Curriculum

Chipsets, Cache, Buses and more

The bus structures and interfaces supported by the motherboard and CPU are controlled by functions included on the chipset. The chipset is a group of chips that together help the processor and other peripheral devices plugged into the motherboard communicate with each other. The chipset controls the bits (data, instructions, and control signals) that flow between the CPU and system memory over the motherboard's buses. The chipset also manages data transfers between the CPU, memory, and peripheral devices. It also supports the expansion bus and any power management features of the system. However, the chipset contains only enough instructions to issue control commands to device drivers, which are what actually control the peripheral device.

 

Chipsets are integrated into the motherboard and usually cannot be upgraded without changing the entire motherboard. A PC's chipset is matched to the motherboard and the CPU as a set. Some chipsets support more than one processor, but in general, a given chipset is matched to a single processor type. Along this line, you will commonly see the chipset referred to by the CPU's mounting on the motherboard, for example, Socket 7 chipsets, Socket 370 chipsets, or Slot A chipsets.

 

Chipsets, especially two-chip chipsets, are divided into a North Bridge (the larger chip) and a South Bridge (the smaller chip). The North Bridge provides support and control for main memory, cache memory, and the PCI bus controllers. The South Bridge provides control for peripheral devices and those controllers that are not essential to the PC's basic functions, such as the serial port controller.

 

The chipsets are not the only controller sets on the motherboard. The most prominent controller sets are the keyboard controller and a superset of input/output device controllers called the Super I/O controller. The Super I/O chip combines controllers that are common to all systems. Controller chips are also found on many high-end devices and adapter cards.

 

Understanding the internal bus

You should have a good understanding of general bus architectures for the Core Hardware exam. You may not be asked any specific questions from this area, but it will sure help you understand some of the questions you will be asked.

 

Time Shaver Don't worry about the difference between the specific system bus structures of a 386 processor and those of the latest Pentium technology. Concentrate on the various bus architectures used in device I/O (chipsets and expansion cards), which is where you, the repair technician, most likely come into contact with the bus.

The internal bus, also known as the system bus, is that maze of wires on the motherboard. It provides the internal components of the computer with four different necessities:

  • Power: Power comes to the motherboard straight from the power supply. The motherboard uses the system bus to distribute power to components mounted on or plugged into it.

  • Control signals: The control unit within the CPU sends out control signals to coordinate the activities of the system. These signals are carried on the internal control bus.

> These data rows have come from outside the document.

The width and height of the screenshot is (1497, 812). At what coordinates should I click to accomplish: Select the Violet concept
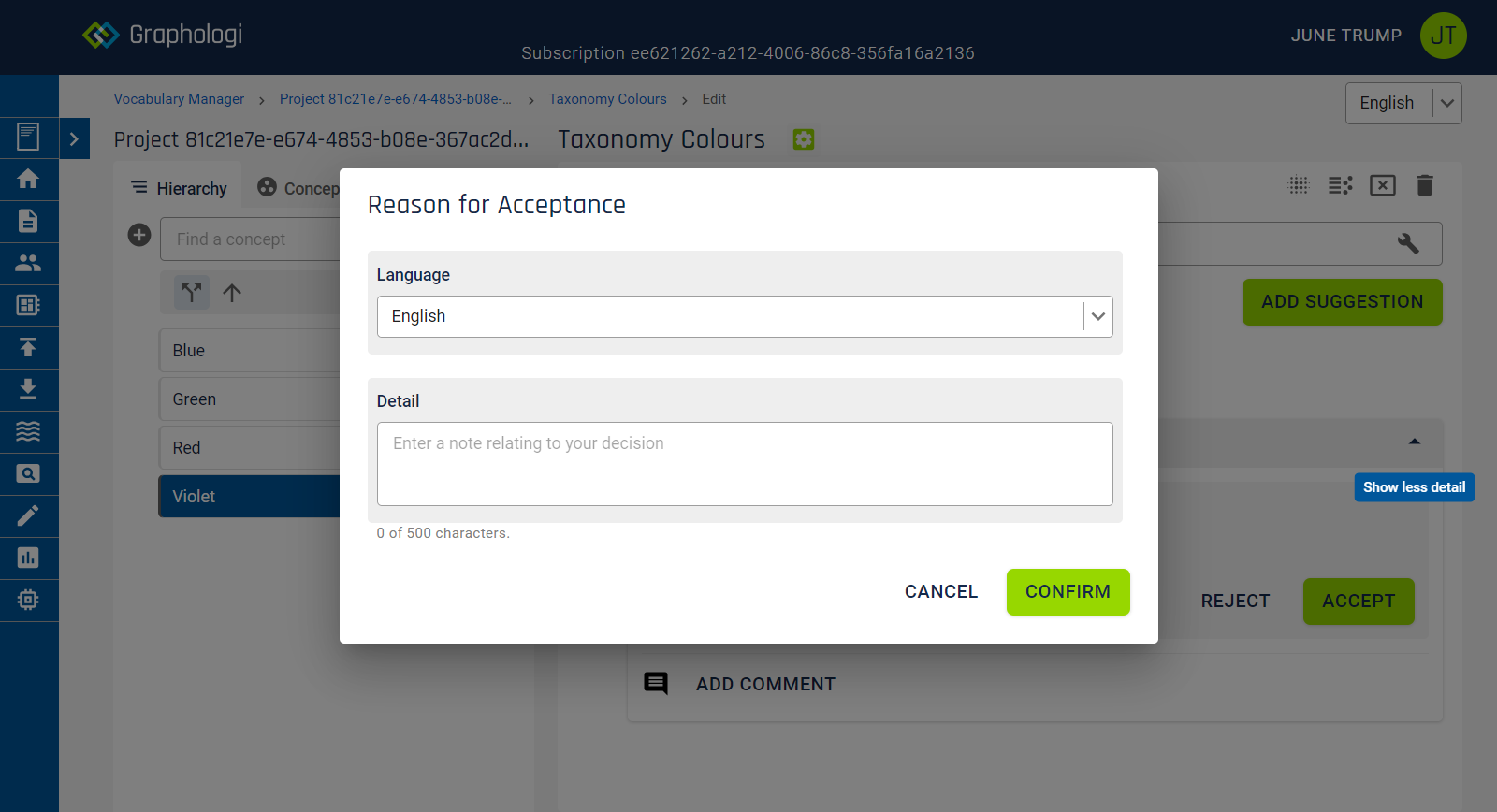(x=250, y=497)
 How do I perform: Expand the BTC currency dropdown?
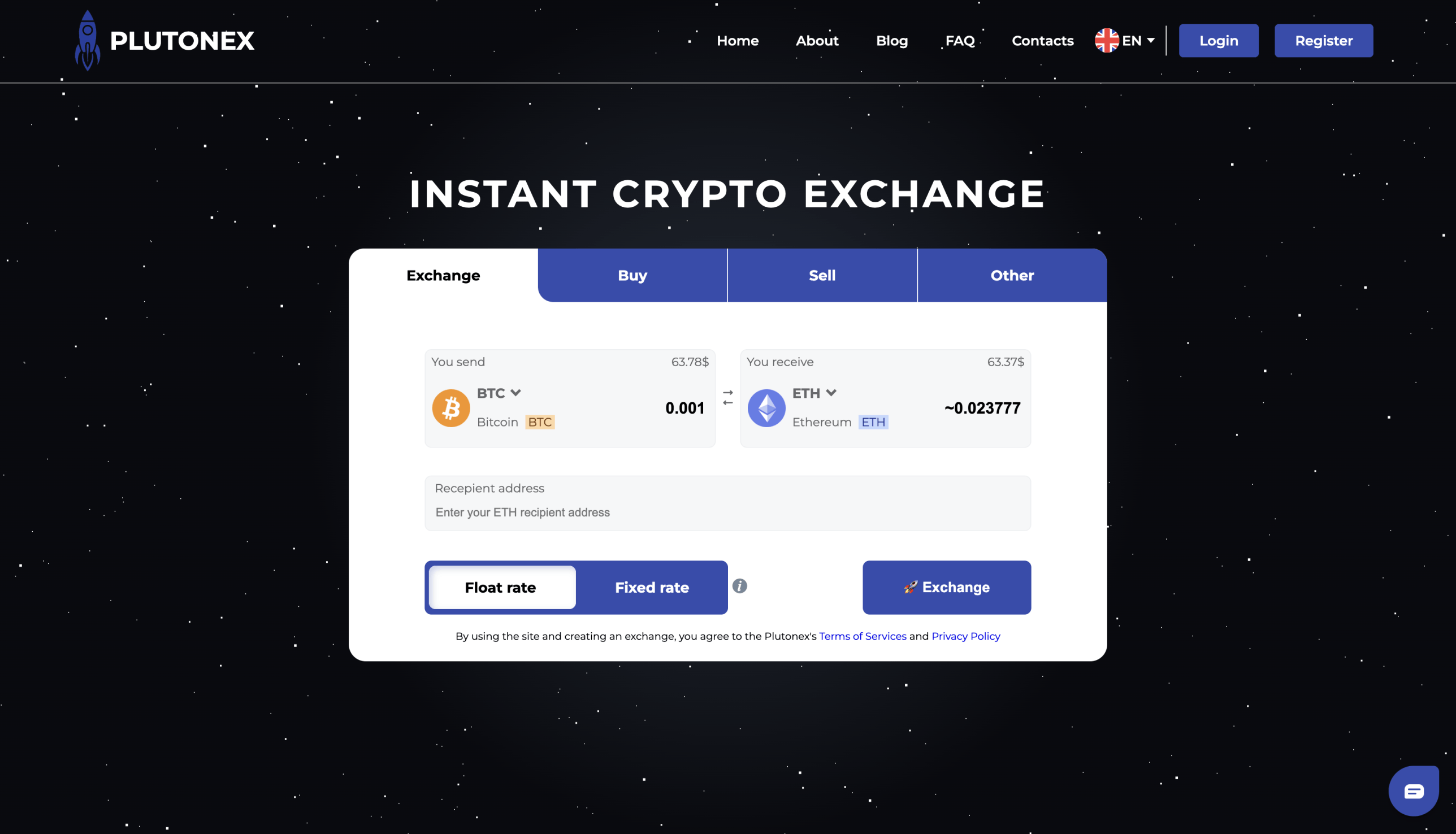[499, 393]
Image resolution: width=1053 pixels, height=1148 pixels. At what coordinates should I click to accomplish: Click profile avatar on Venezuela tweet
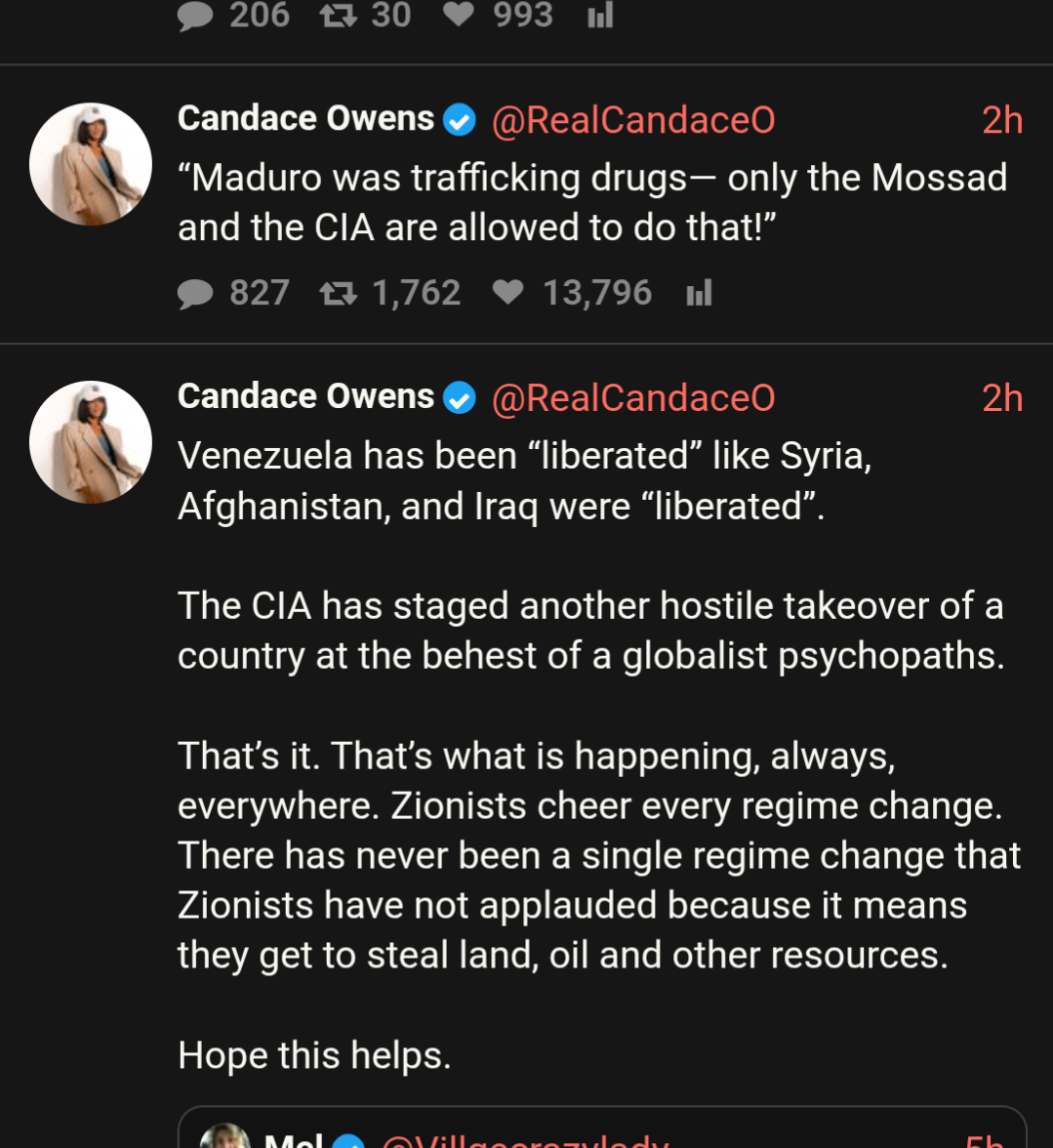click(91, 442)
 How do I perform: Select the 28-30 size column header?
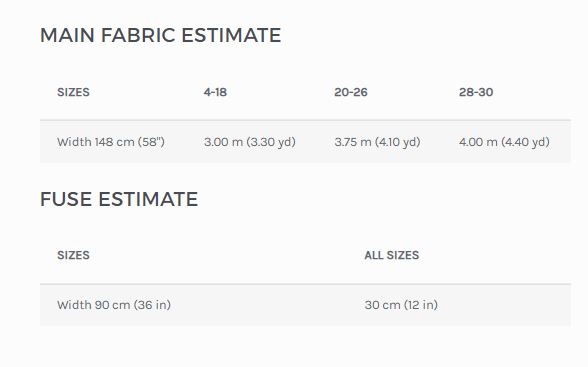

  • Addresses: PC components pass data and instructions between one another using memory location addresses to reference the location of the data or instructions in memory. Addresses are transmitted on the internal address bus.

  • Data: Data and instructions are transferred between components on the internal data bus.

 

 

 

Caching In on a Good Thing

Expect to see questions on the A+ Core Hardware exam on cache memory, which is a motherboard component. Understand what it exists, why it is, its limitations, and how and when it is used. One of the mysteries of the PC is that nearly all of its components, including the processor, the memory, the motherboard data buses, and the hard drive, operate at different speeds and data transfer rates. You may think that these parts could be coordinated better, but because they are the products of competition, they cannot. No single company makes all of the components that go into a PC (although Intel certainly is trying). Each of the competing companies is trying to develop the fastest, biggest, and best computer component possible.

 

Two motherboard components that must overcome their differences and work together are the CPU (processor) and primary memory (RAM). RAM works in nanoseconds (billionths of seconds) and is seemingly faster than the CPU, which works in megahertz (millionths of seconds). However, when the CPU requests data from the RAM, it takes a fair amount of time to locate the data and then transfer it over the data bus to the CPU. No matter how fast the RAM may be, the CPU must wait while all of this is happening, and this is bad! One of the underlying design goals of the PC is to prevent the CPU from being idle as much as possible. This is where cache memory comes in.

 

Thanks for the cache memories

Cache memory is an extremely fast memory type that acts as a buffer between RAM and the CPU. It holds frequently requested data and instructions so that they are immediately available to the CPU when needed. Yes, it is a bit more complicated than that; but for the A+ exams, just remember that cache memory and the caching process hold data and instructions from a slower resource or process so that they are ready when needed by a faster device or process.

 

A cache is a buffer that is used to mitigate the speed differences between devices. Today's PCs commonly include cache memory between the RAM and the CPU and perhaps between the hard drive and RAM, as well. Caching is used in two ways on the PC:

l Cache memory: This is a relatively small and very fast memory storage located between the PC's primary memory (RAM) and its processor (CPU); it is used to hold data and instructions retrieved from RAM to provide faster access to the CPU.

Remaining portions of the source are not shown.